Even if the agent puts max effort to keep its utility function stable over time, there is no guarantee it will not change. Future is unpredictable. There are unknown unknowns. And effect of this fact is both:
it is true that instrumental goals can mutate
it is true that terminal goal can mutate
It seems you agree with 1st. I don’t see the reason you don’t agree with 2nd.
Actually, I agree that it’s possible that an agent’s terminal goal could be altered by, for example, some freak coincidence of cosmic rays. (I’m not using the word ‘mutate’ because it seems like an unnecessarily non-literal word.) I just think that an agent wouldn’t want its terminal goal to change, and it especially wouldn’t want its terminal goal to change to the opposite of what it used to be, like in your old example. To reiterate, an agent wants to preserve (and thus keep from changing) its utility function, while it wants to improve (and thus change) its pragmatism function.
I still don’t see why, in your old example, it would be rational for the agent to align the decision with its future utility function.
Because this is what intelligence is—picking actions that lead to better outcomes. Pursuing current goal will ensure good results in one future, preparing for every goal will ensure good results in many more futures.
Okay, setting aside the parts of this latest argument that I disagree with—first you say that it’s rational to search for an objective goal, now you say it’s rational to pursue every goal. Which is it, exactly?
Which part exactly don’t you agree with? It seems you emphasise that agent wants to preserve its current terminal goal. I just want to double-check if we are on the same page here—actual terminal goal is in no way affected by what agent wants. Do you agree here? Because if you say that agent can pick terminal goals himself, this also conflicts with orthogonality thesis but in a different way.

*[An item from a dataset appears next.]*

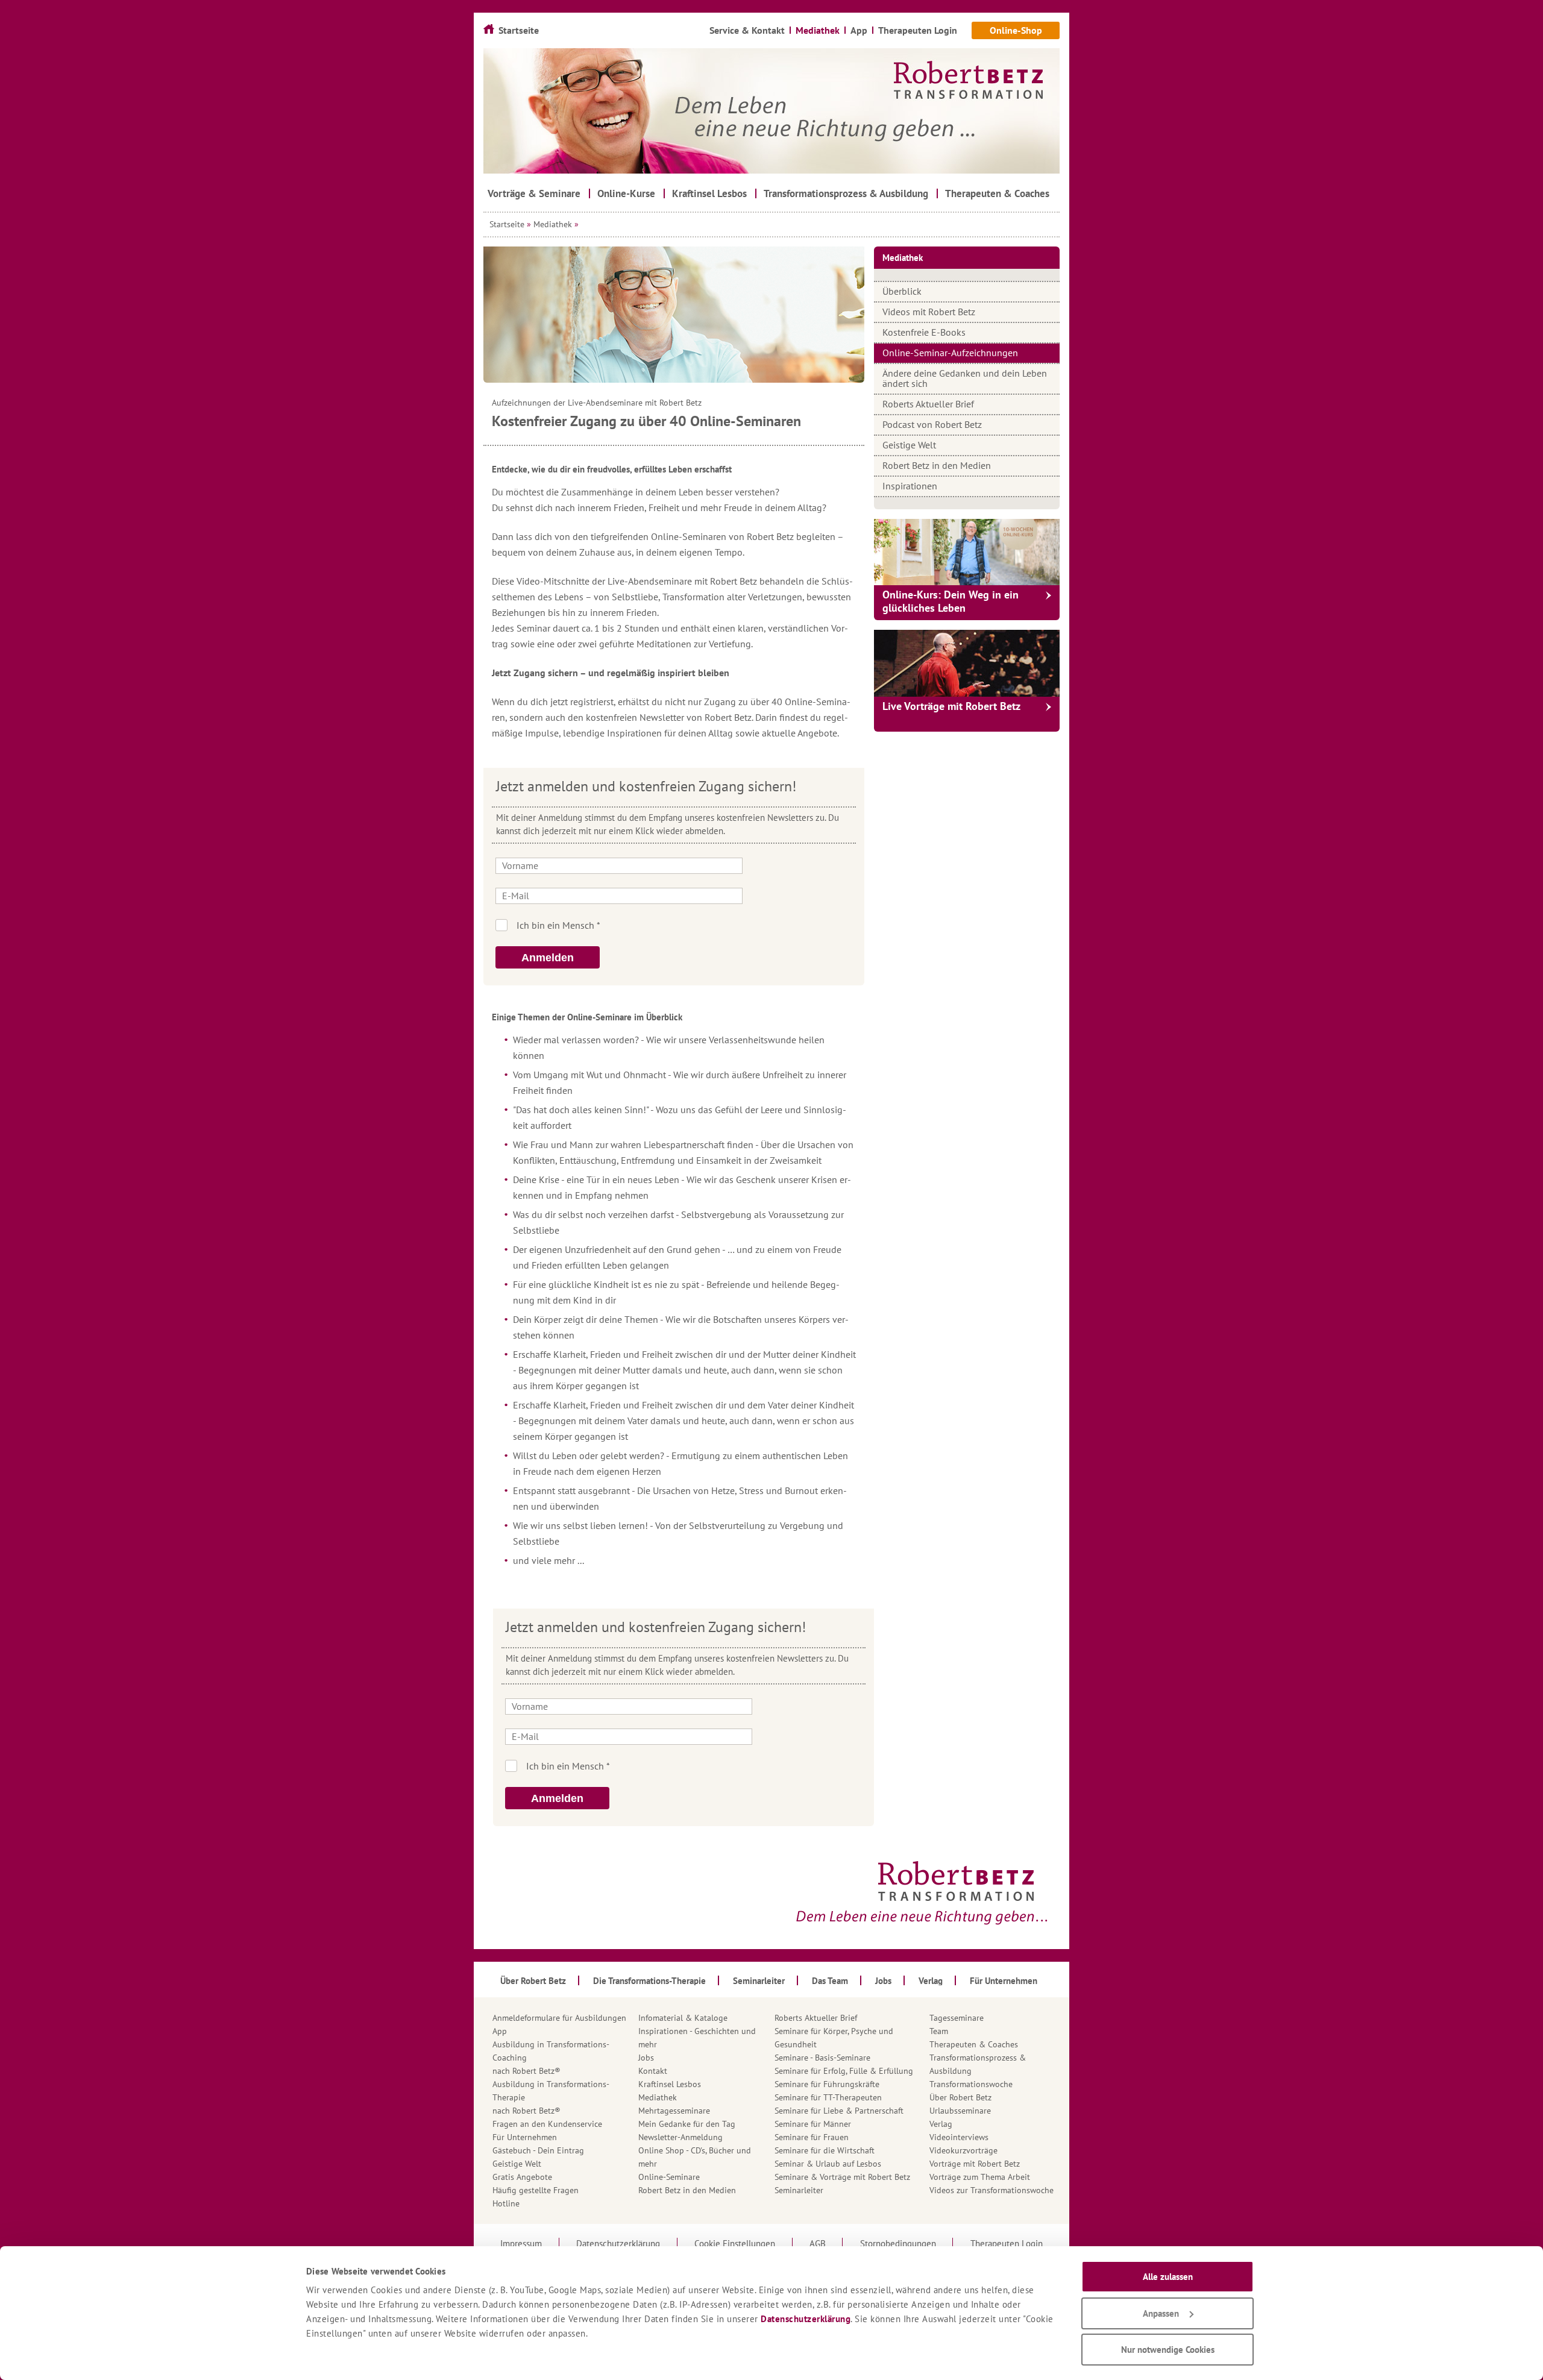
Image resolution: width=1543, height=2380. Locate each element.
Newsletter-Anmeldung (680, 2137)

In summary what seems to be perfectly logical and rational for me: there is only one objective terminal goal—seek power. In my opinion it is basically the same as:
try to find real goal and then pursue it
try to prepare for every goal
I don’t see difference between these 2 variants, please let me know if you see.

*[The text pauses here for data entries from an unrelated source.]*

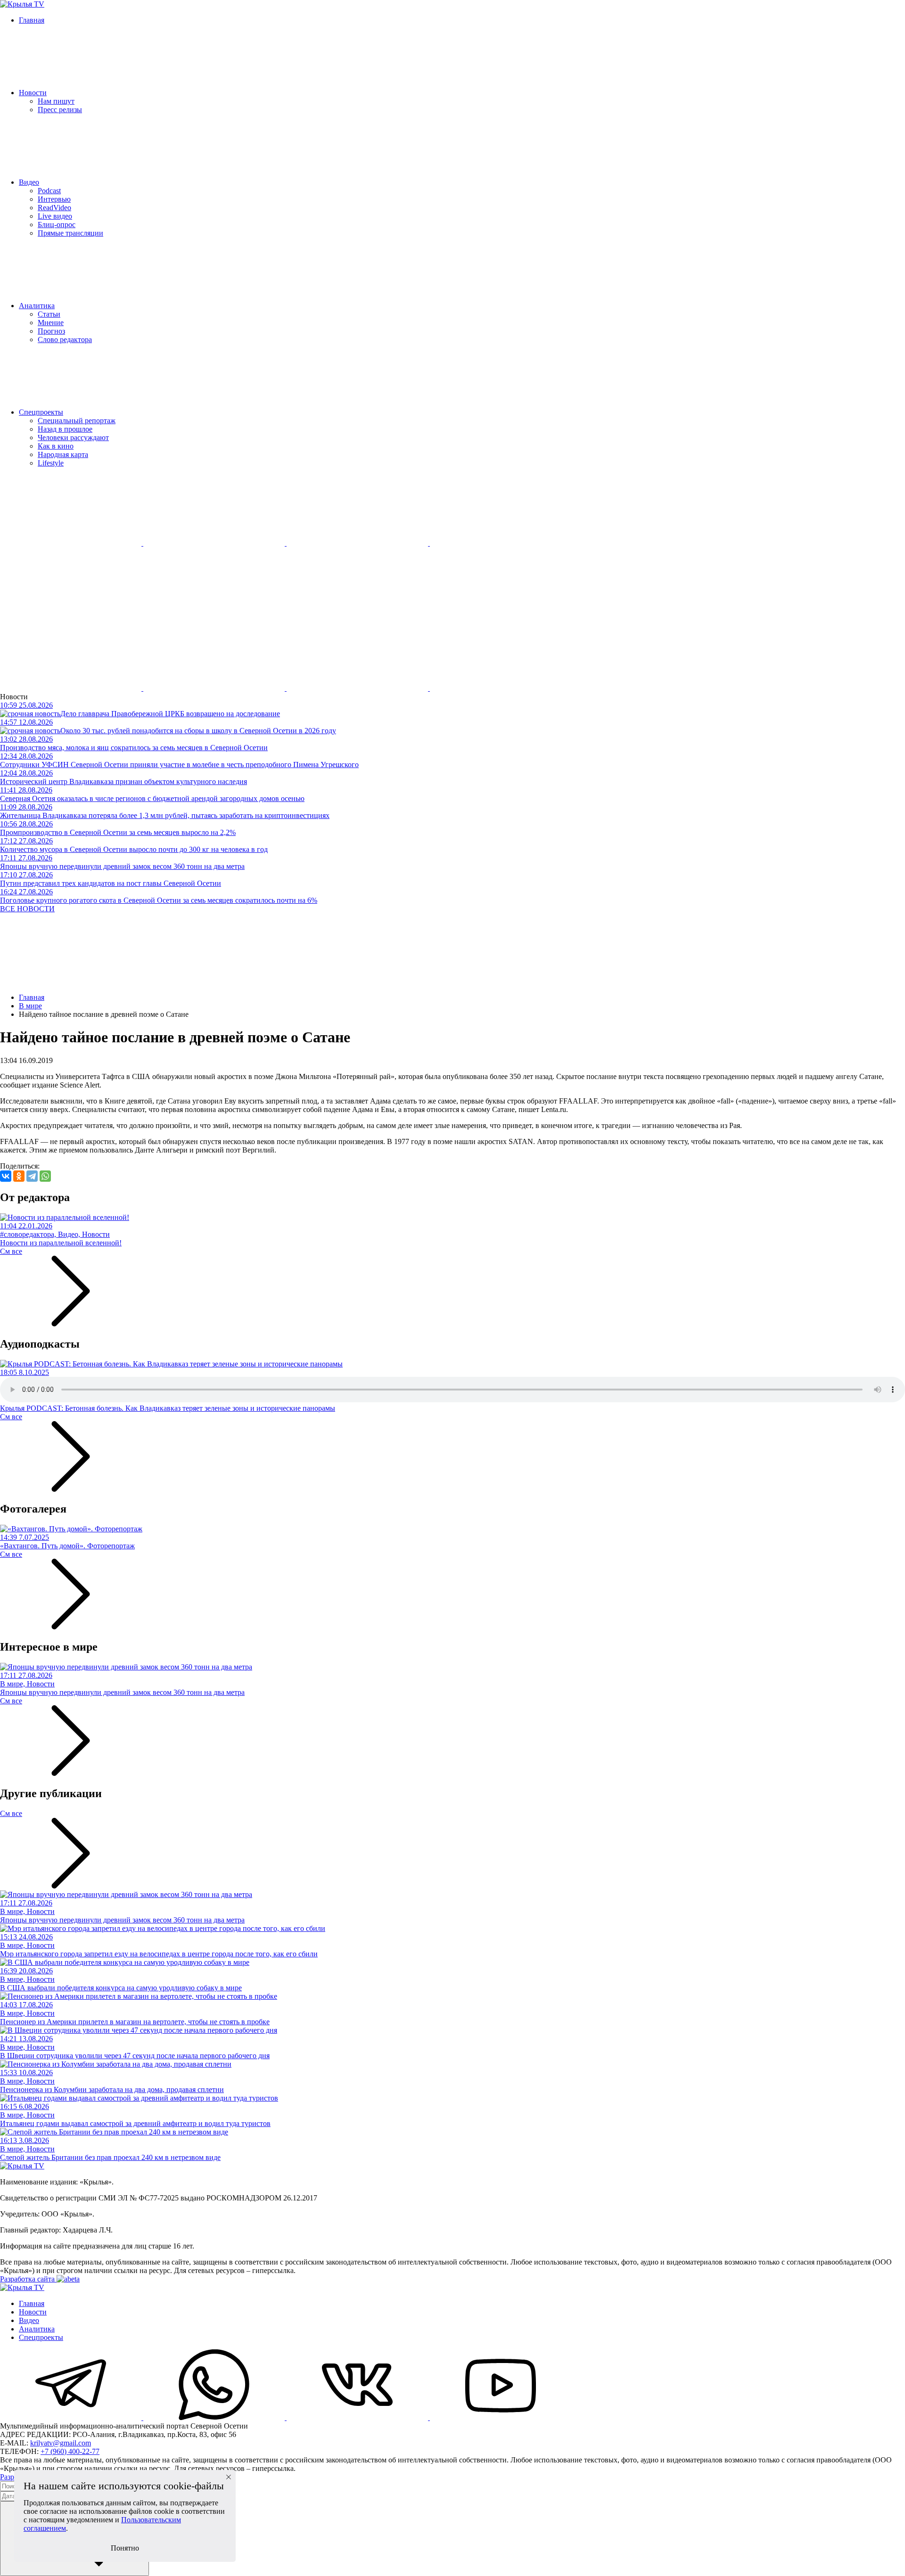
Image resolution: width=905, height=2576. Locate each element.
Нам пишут (56, 101)
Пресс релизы (60, 110)
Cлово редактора (65, 339)
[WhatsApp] (45, 1176)
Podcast (49, 191)
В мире (30, 1006)
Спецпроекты (41, 412)
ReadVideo (54, 208)
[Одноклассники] (19, 1176)
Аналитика (37, 306)
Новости (33, 93)
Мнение (51, 323)
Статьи (49, 314)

Future is unpredictable → Terminal goal is unstable / unknown → Seek power, because this will ensure best readiness for all futures.

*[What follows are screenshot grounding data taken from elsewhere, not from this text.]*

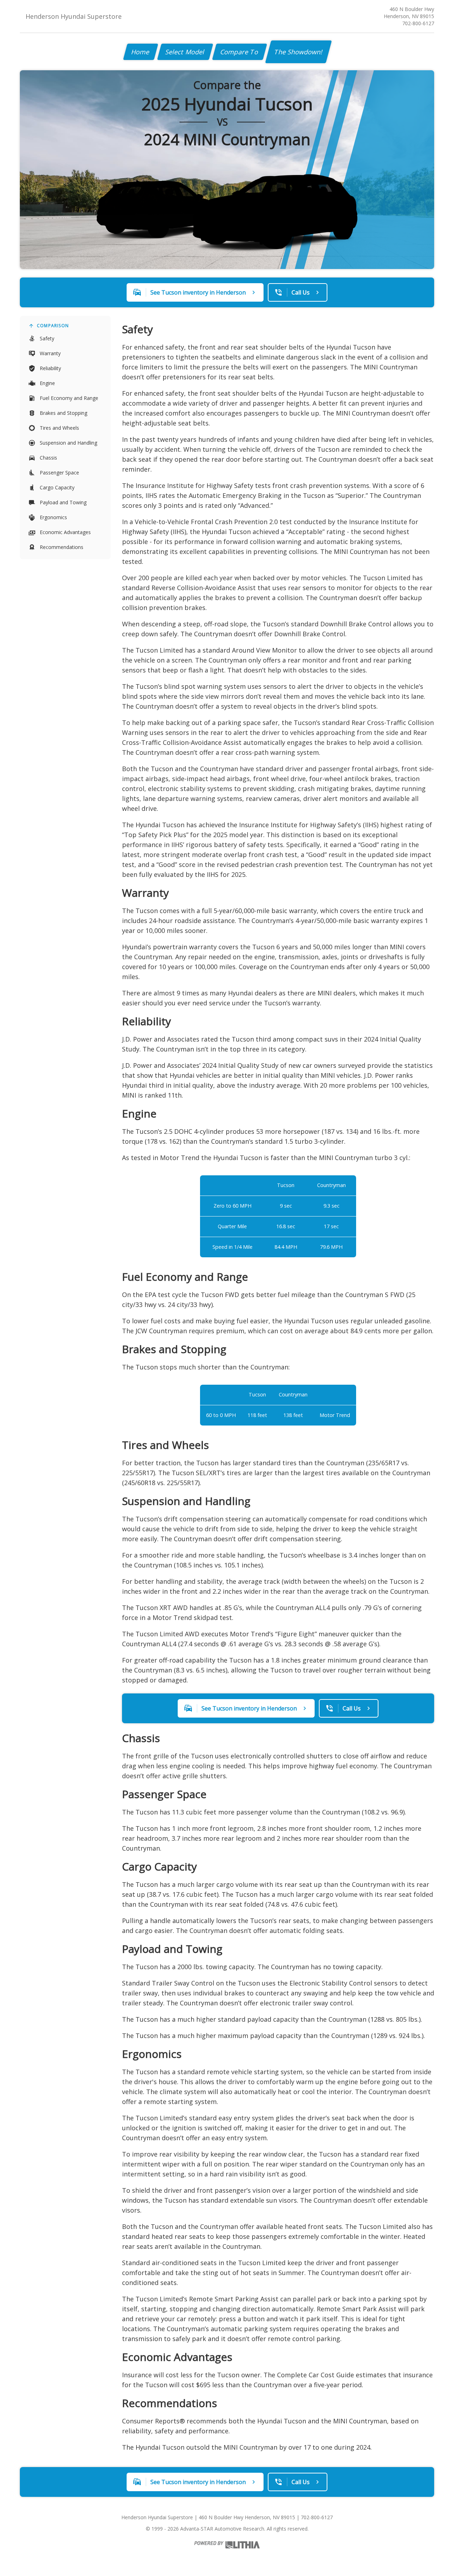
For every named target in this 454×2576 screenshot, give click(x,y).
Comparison (53, 326)
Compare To (240, 52)
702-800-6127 (418, 23)
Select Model (185, 52)
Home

For the sake of clarity, let’s discuss expected utility functions, which I mentioned above (or “pragmatism functions”, say) from strategies to numbers, as opposed to utility functions from world-states to numbers, in order to make it clear that the actual utility function of an agent doesn’t change.
That’s another one of the reasons that I wasn’t persuaded by your new example; in your new example, the agent believes that its future self will still be trying to create paperclips (same terminal goal) and will be better at that thanks to its greater knowledge (different instrumental goals although it doesn’t know what), but in your old example, the agent believes that its future self will be trying to destroy paperclips (opposite terminal goal). There’s a difference between having the rule-of-thumb “my current list of incidental goals might be incomplete, I should keep an eye out for things that are incidentally good” and having the rule-of-thumb “I shouldn’t try to protect my terminal goal from changes”. The whole point of those rules of thumb is to fulfill the terminal goal, but the second rule of thumb is actively harmful to that.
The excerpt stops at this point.